DESPUÉS de este número de piñata hubo otra serie de figuras y de alegorías, que exigieron un espejo de mano, una vela y una botella. La conversación en el grupo de la señorita Sandoval giró acerca de una porción de cosas y fue a parar a la quiromancia.
La señorita de Sandoval preguntó a César si, como español, sabía leer en las manos el sino de las personas, y él, burlonamente, contestó que sí. Tres o cuatro manos se tendieron hacia César y este dijo lo que le vino a la imaginación, tonterías, bufonadas, impertinencias; de todo.
Si alguno quedaba un poco perplejo al oír las palabras de César, él replicaba:
—No haga usted caso, son tonterías.
Después la señorita Cadet dijo a César que le iba a hacer el horóscopo.
—Bueno; veamos.
La institutriz, que era lista, estudió la mano de César y se expresó en términos sibilinos:
—Tiene usted de todo poco y mucho; no es usted un individuo armónico.
—¿No?
—No. Es usted muy inteligente.
—Gracias.
—Deje usted hablar a la sibila —dijo la de Sandoval.
—Tiene usted un gran sentido lógico —siguió afirmando la institutriz.
—Es posible.
—Es usted bueno y malo; tiene usted mucha y poca imaginación; es usted, al mismo tiempo, muy valiente y muy cobarde.

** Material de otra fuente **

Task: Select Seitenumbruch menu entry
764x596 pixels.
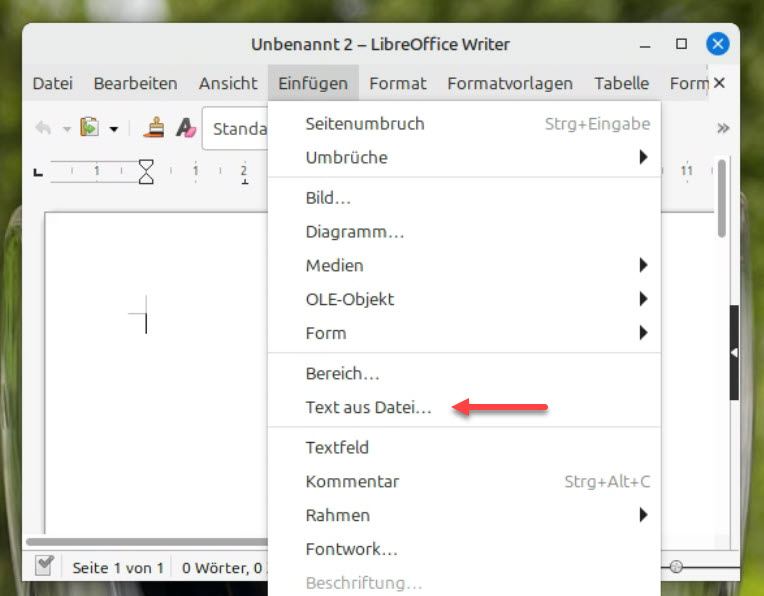Action: (x=365, y=124)
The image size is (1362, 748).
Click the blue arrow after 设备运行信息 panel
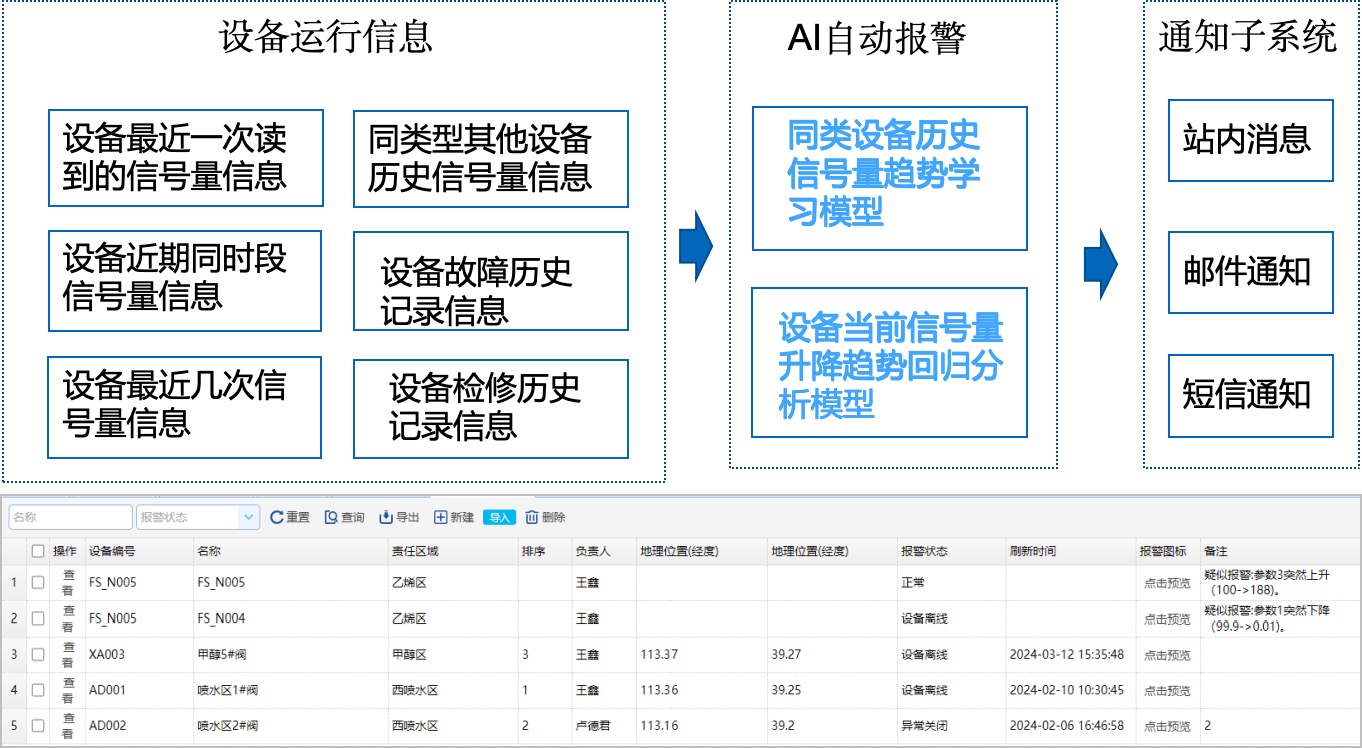696,246
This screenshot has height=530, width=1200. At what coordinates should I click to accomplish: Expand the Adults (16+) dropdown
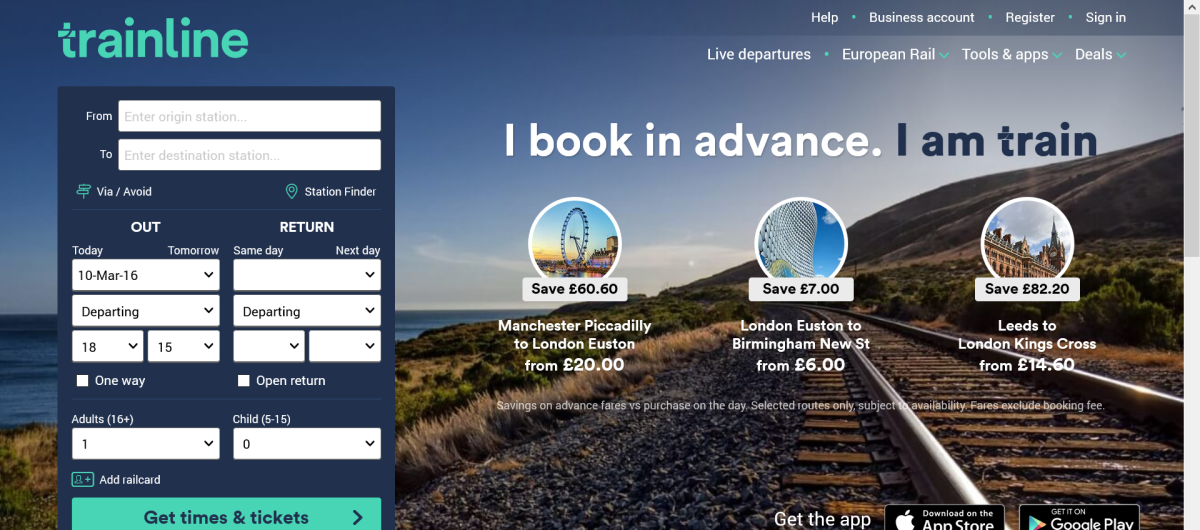145,444
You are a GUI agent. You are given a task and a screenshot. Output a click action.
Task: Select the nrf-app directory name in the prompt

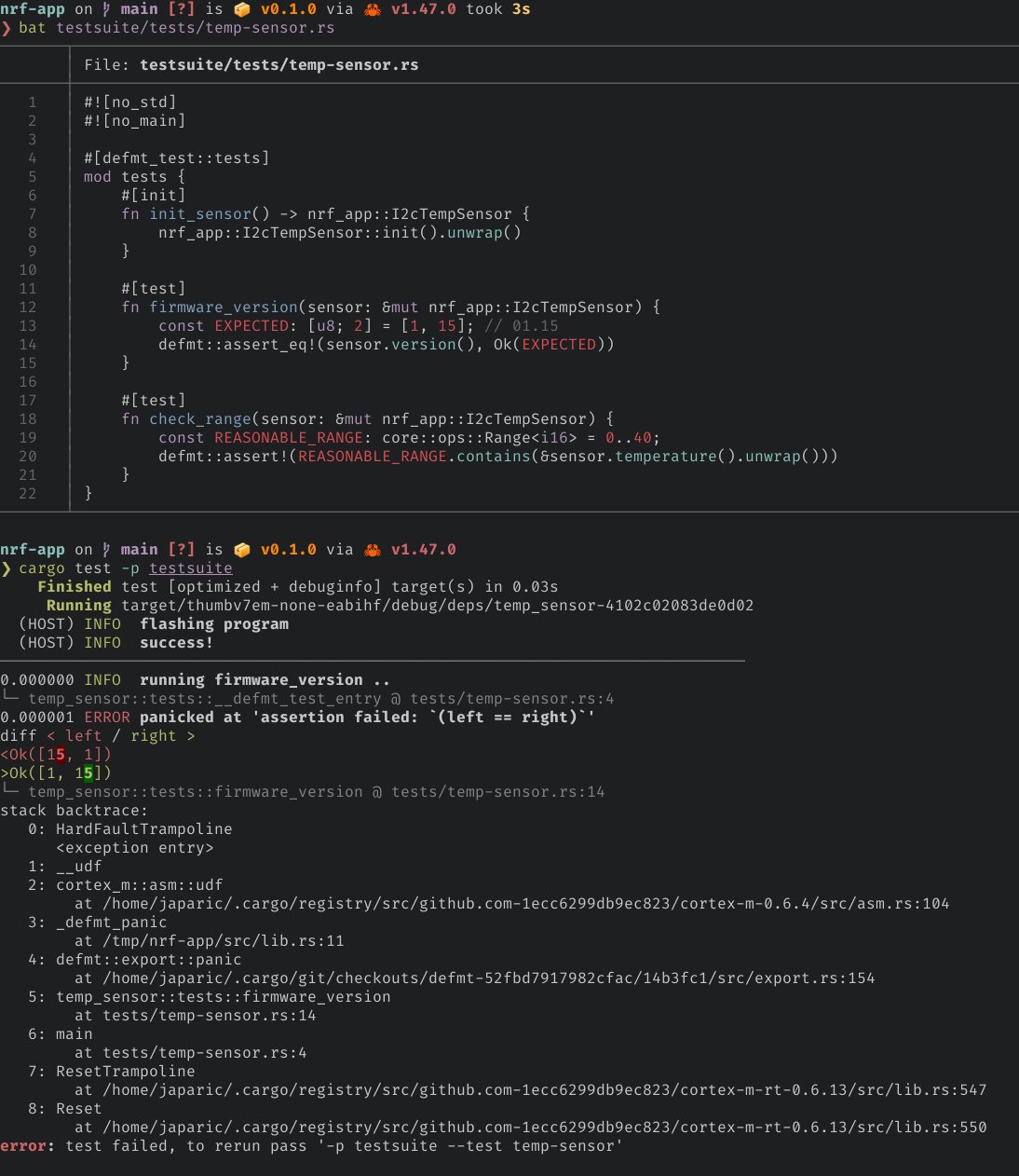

Tiene usted un amor grande, pero dormido, y poca voluntad.
—Poca y… mucha —dijo César.
—No, poca.
—¿Cree usted que tengo poca voluntad?
—Es la mano quien lo dice.
—Sabe usted. La opinión de la mano no me interesa tanto como la de usted, que es una mujer inteligente. ¿Usted cree que no tengo voluntad?
—Una sibila no discute sus afirmaciones.
—Ya está usted preocupado por su falta de voluntad —dijo la de Sandoval, burlonamente.
—Sí, un poco.
—Pues yo creo que tiene usted bastante voluntad —replicó ella—; lo que le falta a usted es ser un poco más amable.
—Afortunadamente para usted y para mí, no es usted tan penetrante en psicología como esta señorita.
—No pienso ganarme la vida diciendo la buenaventura.
—Ni esta señorita creo que tampoco lo piensa. Ya me ha dicho usted lo que soy —añadió César—; dígame usted ahora lo que me ha de pasar.
—A ver —dijo la señorita Cadet—, doble usted la mano. Hará usted un viaje…
—Muy bien; me gusta.
—Entablará usted una lucha fuerte…
—También me gusta.
—Y vencerá usted, y será vencido…
—Eso ya no me gusta tanto.
La señorita Cadet no podía dar otros detalles. Su ciencia sibilina no llegaba más lejos. Durante este intermedio quiromántico, y después de él, se siguió bailando, hasta que ya, cerca de las tres de la mañana, se acabó la fiesta.